Hand categories for pre-flop play
The starting hands are grouped in different categories, and there is advice for every possible situation taking into account stack sizes, position and the actions of other players. The articles detail different phases of play, from the opening rounds through the middle stages and then the bubble period. Finally, the articles detail the best way to play three-handed and heads-up.
The advice in these articles refers to “categories” of starting hands, ranging from the very strong Category 1 hands to the weaker Category 8 hands. Unless specifically stated, hands that do not fall into any of these categories should not be played. They should be folded pre-flop.

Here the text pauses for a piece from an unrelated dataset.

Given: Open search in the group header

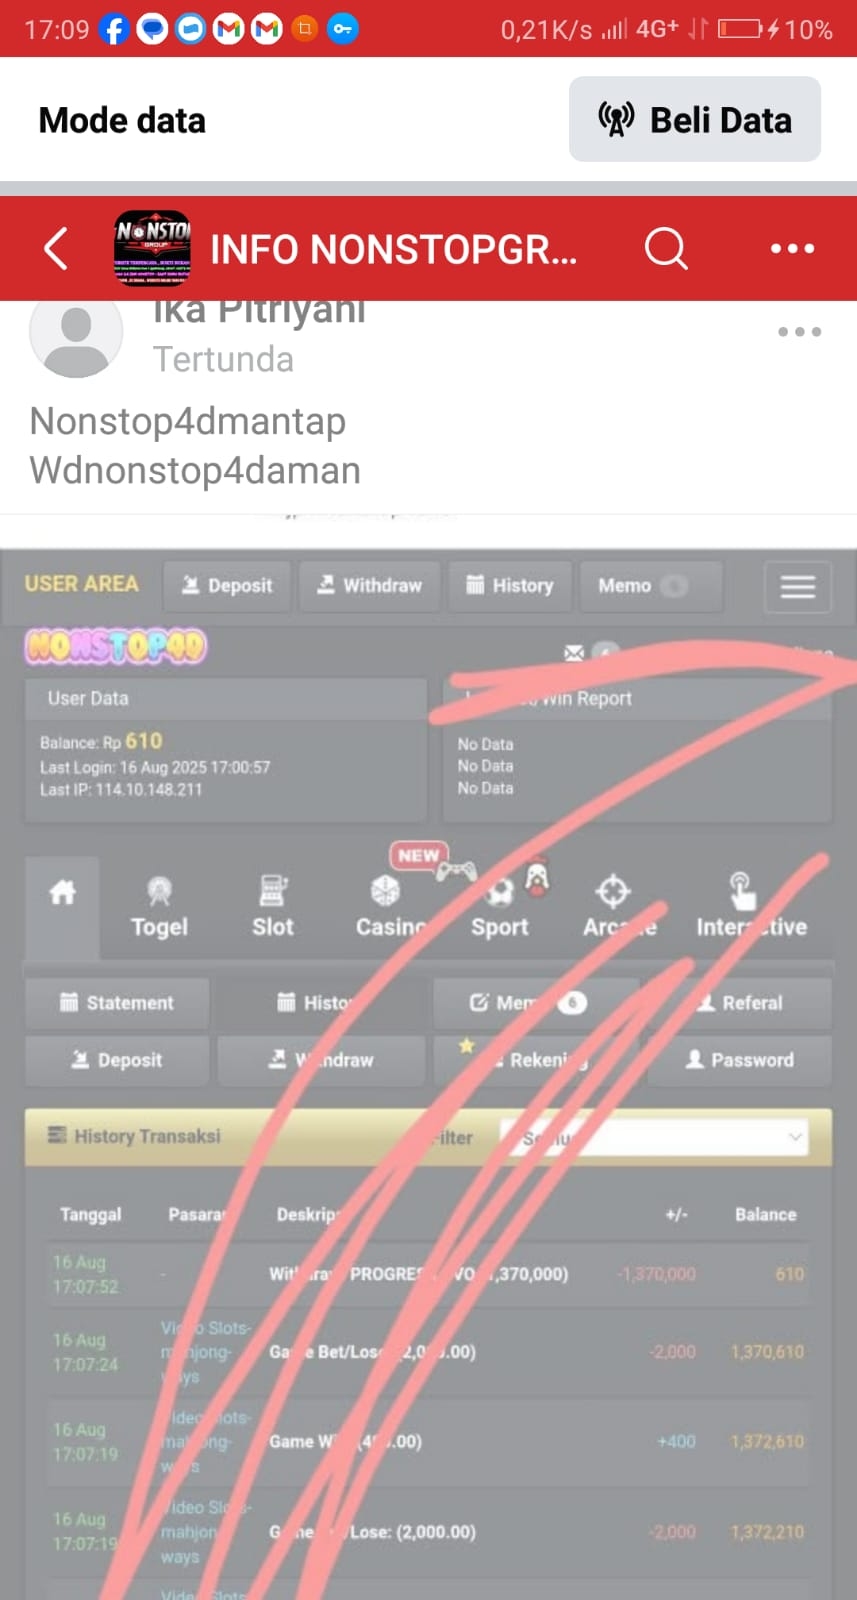Looking at the screenshot, I should pos(666,248).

We recommend learning these categories by heart so you don’t have to refer to the list when playing.
Category 1: AA, KK
Category 2: QQ, AKs, AKo, JJ
Category 3: AQs, AQo, TT, 99
Category 4: AJs, KQs, 88, 77
Category 5: AJo, ATs, ATo, KQo, KJs, 66, 55
Category 6: A9s-A2s, KJo, KTs, QJs, QTs, JTs, 44, 33, 22
Category 7: A9-A2, KTo, QJo, QTo, JTo, T9s, 98s, 87s, 76s, 65s, 54s
Category 8: K9s, K9o, K8s, K8o, Q9s, Q8s, J9s, T8s, T9o, 97s, 98o, 86s, 87o, 75s, 76o, 64s
Hand categories for post-flop play
The following hand strength categories, combined with simple advice on how to play them, will help you avoid the biggest mistakes in STT play. You should note that these are simplified concepts and with more experience you can make more informed decisions.
Strong made hand:
A strong made hand means a hand that has already connected with the flop or was a Category 1 hand whose strength has not been diminished. In these articles this means top pair with top kicker, an over-pair to the board, two pair, trips, straight, flush or stronger.

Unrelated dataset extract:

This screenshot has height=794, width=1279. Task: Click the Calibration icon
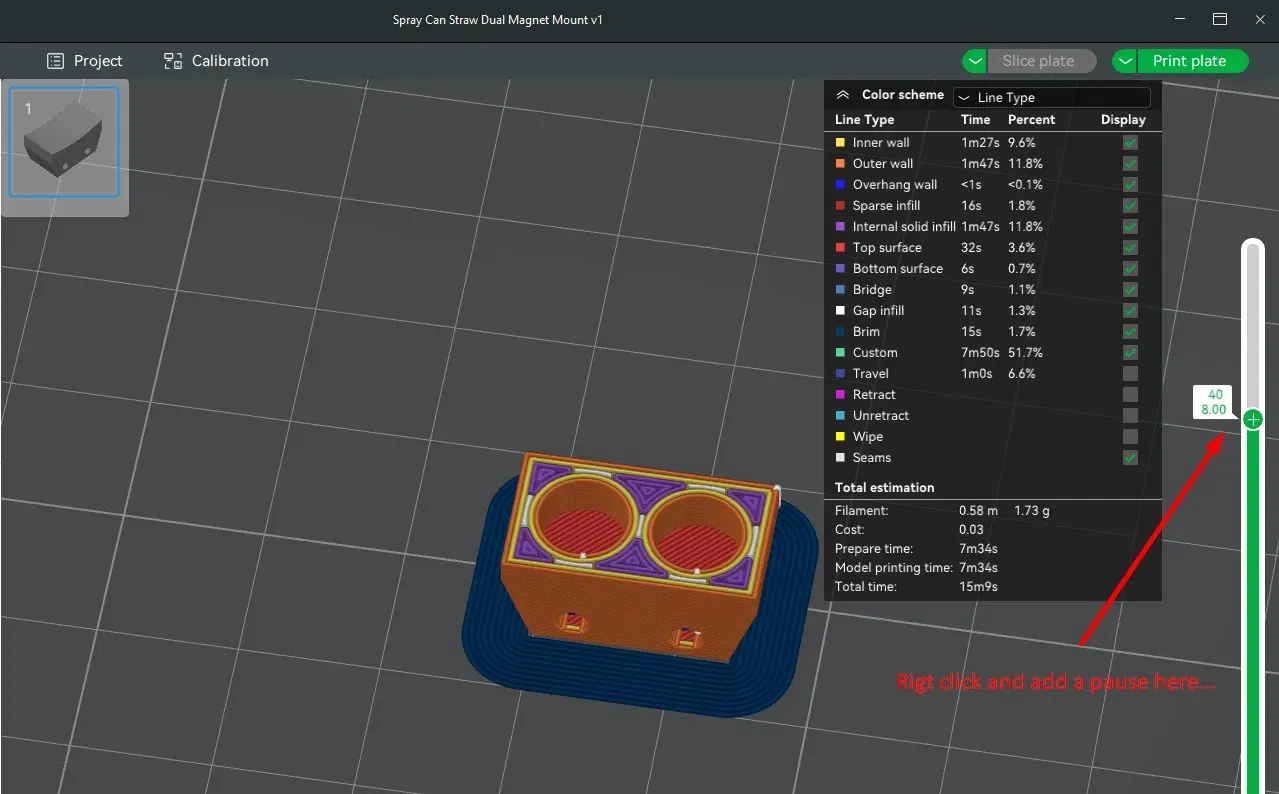point(174,61)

Example: A♣ K♥ on a K♦ 10♥ 4♠ board
Medium made hand:
This means a hand that has connected with the flop but that does not fit into the categories above. Top pair with good or medium-strength kicker, for example.
Example: K♠ Q♠ on a K♣ 7♠ 5♥ board
Weak made hand:
This is also a hand that has connected in some way with the flop, or that was strong pre-flop and is now slightly more vulnerable. For example. top pair with weak kicker, middle pair with good kicker, or a pocket pair with one over-card on the flop.
Examples: A♠ 6♣ on a A♣ 7♠ 2♦ board; A♦ J♥ on a Q♠ J♦ 2♣ board; 9♦ 9♠ on a Q♠ 5♣ 4♥ board
This is a hand that is not yet made, but which has very strong potential after the flop. A flush draw with two overcards, for example, or a combination of flush draw and straight draw, combination of pair and flush draw or pair and open-ended straight draw.
Examples: K♥ Q♥ on a J♥ 10♥ 5♠ board; 7♦ 8♦ on a 4♦ 5♦ 8♣ board; J♣ 10♣ on a 9♣ 7♣ 2♥ board
As above, but with slightly less potential. A flush draw, open-ended straight draw, gutshot straight draw with two over-cards, for example.
Examples: Q♥ 10♥ on an A♥ 7♥ 2♠ board; 10♦ 9♣ on a 7♦ 8♠ K♥ board; K♠ Q♠ on a J♠ 9♥ 2♥ board.
A hand that has developed some kind of speculative draw or that has hit a small piece of the flop. Something like a gutshot straight draw, middle pair with medium and weak kicker, bottom pair.
Examples: Q♠ J♥ on a K♠ 9♥ 2♦ board; 7♠ 6♦ on a Q♣ 7♣ 4♥ board; A♥ 2♠ on a K♥ 9♦ 2♦ board
Try to remember the definitions above as we will refer to them throughout the lessons on STT strategy.